On our recent drive to a birthday party, my seven-year-old daughter stated, “Mommy, this is the same way we go to Pizza Box,” our local pizza place. I smiled when she said this, as my daughter inherited my love of maps and keen sense of direction, and often spends our time in the car talking about the “new way” we are traveling and pointing out familiar and well-loved places: her school, local library, coffee shop, the YMCA.
In my previous essays, I shared the joys of raising Hazel, who has Down syndrome. Hazel’s strengths and talents are undeniable; she is a force for good, with her signature smile, big heart, and genuine love and concern for those around her. She is curious and smart. Like her dad, Hazel loves music, devours books, and enjoys nothing more than being silly. Like me, she loves the outdoors, adores her pets, and is always up for a chat at the end of the day.
Hazel also challenges me—often multiple times a day. She is strong-willed, stubborn, and often believes that her way is not only the right way but is the only way to do something. Her personality often mirrors my own, and because of this, moments can be hard. Really hard.
But at the end of every day, as I see that sweet face asleep in her bed, I am in awe of my little girl.
Here’s why.
While Hazel’s personality, strengths, and favorite activities are similar to her dad and me, Hazel faces additional challenges and biases that we have never faced —and likely never will.

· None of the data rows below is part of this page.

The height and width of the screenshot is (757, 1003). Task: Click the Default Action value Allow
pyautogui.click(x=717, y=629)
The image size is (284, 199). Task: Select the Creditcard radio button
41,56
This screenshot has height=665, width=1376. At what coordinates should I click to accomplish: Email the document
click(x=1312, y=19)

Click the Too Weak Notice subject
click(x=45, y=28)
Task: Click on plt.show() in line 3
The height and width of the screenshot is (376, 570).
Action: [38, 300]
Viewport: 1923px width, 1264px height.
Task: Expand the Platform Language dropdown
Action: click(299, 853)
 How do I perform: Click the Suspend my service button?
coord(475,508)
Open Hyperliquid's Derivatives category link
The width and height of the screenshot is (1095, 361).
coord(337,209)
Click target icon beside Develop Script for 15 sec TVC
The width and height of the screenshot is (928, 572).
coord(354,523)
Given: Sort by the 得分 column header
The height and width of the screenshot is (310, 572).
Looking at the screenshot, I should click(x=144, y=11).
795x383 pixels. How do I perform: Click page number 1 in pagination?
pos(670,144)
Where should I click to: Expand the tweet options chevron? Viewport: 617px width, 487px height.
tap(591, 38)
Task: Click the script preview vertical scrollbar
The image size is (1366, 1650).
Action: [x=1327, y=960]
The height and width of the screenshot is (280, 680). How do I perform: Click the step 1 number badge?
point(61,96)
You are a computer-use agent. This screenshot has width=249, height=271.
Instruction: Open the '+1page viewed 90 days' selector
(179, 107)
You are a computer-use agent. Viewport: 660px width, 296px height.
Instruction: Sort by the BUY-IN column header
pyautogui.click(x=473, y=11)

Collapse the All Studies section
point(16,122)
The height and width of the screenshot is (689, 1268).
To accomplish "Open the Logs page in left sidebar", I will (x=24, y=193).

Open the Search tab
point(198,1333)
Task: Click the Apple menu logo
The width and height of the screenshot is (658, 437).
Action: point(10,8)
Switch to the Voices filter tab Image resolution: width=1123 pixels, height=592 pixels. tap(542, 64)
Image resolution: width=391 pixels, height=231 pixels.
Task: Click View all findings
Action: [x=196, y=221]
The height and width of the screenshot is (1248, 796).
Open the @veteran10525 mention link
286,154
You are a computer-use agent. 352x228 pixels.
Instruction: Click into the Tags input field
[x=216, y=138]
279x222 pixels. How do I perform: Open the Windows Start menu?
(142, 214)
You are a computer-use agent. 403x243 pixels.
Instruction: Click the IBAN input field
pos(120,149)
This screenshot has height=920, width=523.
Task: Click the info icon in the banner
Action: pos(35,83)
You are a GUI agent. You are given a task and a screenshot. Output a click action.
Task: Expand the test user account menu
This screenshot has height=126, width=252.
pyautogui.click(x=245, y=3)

Because when Hazel was born with Down syndrome, she was also born with a heart defect that required surgery at three months old, low muscle tone for which she has had weekly PT since six months old, and the reality that many skills would just take longer and be harder for her to acquire—from speaking and walking to playing sports to reading and writing to being accepted for who she is.
And for the last seven years, she has grown and strengthened her mended heart, developed the muscle strength to run, jump, hop, and climb, and spent each and every day working hard on her motor, speech, and social skills—in therapy sessions, in the classroom, and on the playground.
When Hazel was a baby, then a toddler, then a preschooler, I was often by her side, cheering her on. Now a first grader, Hazel spends her days at school. I say goodbye to her each morning as she gets on the bus, and I remind her to listen to her teachers, be kind to her friends, and have fun. And when she gets off the bus at the end of her day, looking tired and seeming a little quieter than usual, my heart aches just a bit.
Because as Hazel grows up, the reality of having to work longer and harder becomes more real. Hazel tells us that learning is hard. She talks about when a friend makes her sad. She sometimes struggles to find her place in the crowd. As her parents, we try to work through these challenges together. We read books together, play math games, talk about what being a friend means, and remind her that not everyone will end up being a friend. And that is okay.
As we celebrate our seventh World Down Syndrome Day, we will wear our mismatched socks, visit Hazel’s classroom to read a book and talk about Down syndrome, and stand proudly as our daughter shares her About Me poster with her class. From this, I hope others will realize that while Down syndrome is a part of who Hazel is, it does not define her.
My little girl has met many challenges in her young life, and she keeps moving forward—often with a smile and a laugh. She is an inspiration to me and, I believe, to those who have been lucky enough to meet her.
Keep being you, Hazel. The world is a brighter place with you in it.